Es ist Freitag 14.50 Uhr und das erste Mal das ich „Das Letzte“ nicht Sonntagabend um 23.30 Uhr schreibe. Der Grund dafür ist simpel, ich sitze hier, und weiß wieder mal nicht mehr weiter. Ich habe beschlossen es aufzuschreiben. Am Wochenende kommen noch gute Artikel, da will ich auch nicht reinplatzen. Deswegen hier also Floris kleiner Tagebucheintrag:

Ich hab kein Bock mehr.
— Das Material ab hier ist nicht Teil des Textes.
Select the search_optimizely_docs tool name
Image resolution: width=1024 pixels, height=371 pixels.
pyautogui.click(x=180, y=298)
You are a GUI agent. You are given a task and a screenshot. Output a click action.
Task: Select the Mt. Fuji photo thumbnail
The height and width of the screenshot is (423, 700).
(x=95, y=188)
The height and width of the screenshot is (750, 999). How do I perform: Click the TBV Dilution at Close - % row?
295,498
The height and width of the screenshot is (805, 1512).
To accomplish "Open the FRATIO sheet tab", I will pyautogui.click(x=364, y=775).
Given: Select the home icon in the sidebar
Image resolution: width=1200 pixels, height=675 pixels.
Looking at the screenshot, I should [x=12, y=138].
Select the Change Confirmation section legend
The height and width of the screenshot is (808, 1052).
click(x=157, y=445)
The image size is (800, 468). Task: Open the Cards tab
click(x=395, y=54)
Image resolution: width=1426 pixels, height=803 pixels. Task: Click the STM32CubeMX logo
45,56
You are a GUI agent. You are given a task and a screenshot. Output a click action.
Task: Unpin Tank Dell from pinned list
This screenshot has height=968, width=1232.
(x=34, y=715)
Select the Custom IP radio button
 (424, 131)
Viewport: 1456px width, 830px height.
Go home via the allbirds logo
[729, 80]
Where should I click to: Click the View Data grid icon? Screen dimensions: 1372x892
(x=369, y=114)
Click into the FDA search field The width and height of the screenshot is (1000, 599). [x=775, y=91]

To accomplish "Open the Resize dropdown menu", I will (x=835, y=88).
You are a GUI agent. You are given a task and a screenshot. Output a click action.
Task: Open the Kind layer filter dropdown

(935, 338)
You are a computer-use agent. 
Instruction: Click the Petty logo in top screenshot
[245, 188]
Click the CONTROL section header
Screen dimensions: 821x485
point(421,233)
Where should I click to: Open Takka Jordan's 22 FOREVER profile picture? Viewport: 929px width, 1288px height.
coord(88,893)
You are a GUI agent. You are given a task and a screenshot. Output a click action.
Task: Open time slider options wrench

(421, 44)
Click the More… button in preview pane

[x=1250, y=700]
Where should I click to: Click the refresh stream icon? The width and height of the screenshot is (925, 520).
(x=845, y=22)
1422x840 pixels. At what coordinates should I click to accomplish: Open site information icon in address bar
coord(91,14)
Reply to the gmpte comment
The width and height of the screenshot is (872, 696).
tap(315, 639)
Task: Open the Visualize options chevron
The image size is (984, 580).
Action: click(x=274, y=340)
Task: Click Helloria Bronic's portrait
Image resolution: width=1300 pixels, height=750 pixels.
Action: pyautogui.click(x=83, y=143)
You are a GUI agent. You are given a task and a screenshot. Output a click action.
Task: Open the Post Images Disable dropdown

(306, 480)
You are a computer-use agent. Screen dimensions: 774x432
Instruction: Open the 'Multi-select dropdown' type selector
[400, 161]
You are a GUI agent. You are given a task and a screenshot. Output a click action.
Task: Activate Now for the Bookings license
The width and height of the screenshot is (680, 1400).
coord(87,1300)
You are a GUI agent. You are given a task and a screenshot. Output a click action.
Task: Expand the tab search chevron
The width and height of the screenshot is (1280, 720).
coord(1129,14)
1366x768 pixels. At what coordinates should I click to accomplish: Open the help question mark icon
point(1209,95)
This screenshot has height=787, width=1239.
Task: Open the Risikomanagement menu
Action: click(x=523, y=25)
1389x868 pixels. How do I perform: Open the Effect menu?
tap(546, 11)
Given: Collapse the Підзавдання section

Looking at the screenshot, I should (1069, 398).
Nein ehrlich. Diese Woche war von einer Menge Hiobsbotschaften geprägt. Hitzerekorde, Studien die Schadensprognosen erstellen und heute Steffi Lemke die in der Pressekonferenz das Artensterben so weit sieht, dass unsere Lebensweise bedroht. Jetzt sitze ich hier und weine.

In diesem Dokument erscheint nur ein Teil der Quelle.